Poster Wed, Jul 8, 2026 • 5:00 PM – 6:45 PM KST Coex: HALL A

SpikeVLA: Vision-Language-Action Models with Spiking Neural Networks

Ruiqi Song ⋅ Dujun Nie ⋅ Siyu Teng ⋅ Baiyong Ding ⋅ Xiaotong Zhang ⋅ Dong Li ⋅ Chenming Zhang ⋅ Yuchen Li ⋅ Hangbin Wu ⋅ Long Chen

Abstract

Vision-Language-Action (VLA) models have become a central paradigm for embodied intelligence. However, most existing approaches are built on large-scale Transformers, resulting in substantial inference latency and energy consumption that limit their practical deployment in low-power, real-time scenarios.
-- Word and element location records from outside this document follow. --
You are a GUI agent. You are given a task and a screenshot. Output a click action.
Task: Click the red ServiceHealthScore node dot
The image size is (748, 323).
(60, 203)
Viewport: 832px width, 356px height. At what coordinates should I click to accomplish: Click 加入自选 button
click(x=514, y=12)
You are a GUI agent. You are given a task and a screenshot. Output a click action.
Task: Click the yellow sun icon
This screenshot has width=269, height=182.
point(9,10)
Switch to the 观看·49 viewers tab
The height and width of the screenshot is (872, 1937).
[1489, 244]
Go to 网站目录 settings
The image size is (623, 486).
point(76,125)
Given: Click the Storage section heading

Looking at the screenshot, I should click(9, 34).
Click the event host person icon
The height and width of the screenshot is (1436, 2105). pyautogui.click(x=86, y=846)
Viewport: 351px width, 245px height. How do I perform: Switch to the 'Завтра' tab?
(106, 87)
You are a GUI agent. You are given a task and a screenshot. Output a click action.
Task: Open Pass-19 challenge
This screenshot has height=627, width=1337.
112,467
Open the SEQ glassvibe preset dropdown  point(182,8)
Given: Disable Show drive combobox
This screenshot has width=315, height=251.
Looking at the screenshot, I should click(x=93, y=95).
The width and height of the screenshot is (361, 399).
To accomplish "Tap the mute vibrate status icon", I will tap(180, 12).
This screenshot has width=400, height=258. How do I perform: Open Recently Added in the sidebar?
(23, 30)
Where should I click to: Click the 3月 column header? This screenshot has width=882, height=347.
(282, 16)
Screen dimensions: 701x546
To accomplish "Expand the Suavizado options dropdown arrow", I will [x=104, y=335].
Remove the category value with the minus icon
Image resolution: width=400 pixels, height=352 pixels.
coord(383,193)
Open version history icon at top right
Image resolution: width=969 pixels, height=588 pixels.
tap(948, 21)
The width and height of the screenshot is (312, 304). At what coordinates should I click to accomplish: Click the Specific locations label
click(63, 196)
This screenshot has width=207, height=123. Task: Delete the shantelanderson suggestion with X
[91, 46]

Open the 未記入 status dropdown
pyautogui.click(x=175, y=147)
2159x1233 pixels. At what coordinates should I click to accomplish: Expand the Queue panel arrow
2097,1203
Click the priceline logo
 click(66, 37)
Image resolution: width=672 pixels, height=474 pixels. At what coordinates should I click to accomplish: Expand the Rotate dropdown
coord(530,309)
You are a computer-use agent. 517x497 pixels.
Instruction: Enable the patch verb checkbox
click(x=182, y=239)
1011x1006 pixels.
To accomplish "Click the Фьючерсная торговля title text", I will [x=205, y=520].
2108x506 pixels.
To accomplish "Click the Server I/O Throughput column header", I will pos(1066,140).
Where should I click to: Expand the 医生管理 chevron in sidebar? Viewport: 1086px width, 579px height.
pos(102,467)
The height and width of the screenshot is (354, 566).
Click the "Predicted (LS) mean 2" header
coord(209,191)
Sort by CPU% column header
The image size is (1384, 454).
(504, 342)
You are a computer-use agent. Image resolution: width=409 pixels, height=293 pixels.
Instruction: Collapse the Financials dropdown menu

We propose SpikeVLA, an end-to-end spiking VLA framework for embodied navigation with energy-efficient inference, consisting of three key components. (i) a spiking vision encoder, Spike-V, that replaces dense continuous computation with event-driven spiking representations to reduce the energy cost of visual representation learning, (ii) a multimodal spiking large language model, Spike-L, that reformulates cross-modal reasoning with spiking dynamics and token-level event-driven sparsity to further lower inference overhead, and (iii) a spiking action policy network, Spike-A, that uses Laplacian-kernel population coding and end-to-end reinforcement learning to produce stable, robust continuous control under low-energy constraints. Experiments on multimodal interaction and robotic control tasks show that SpikeVLA significantly reduces energy consumption and computational overhead while maintaining competitive performance, highlighting its potential for low-power, real-time embodied intelligence.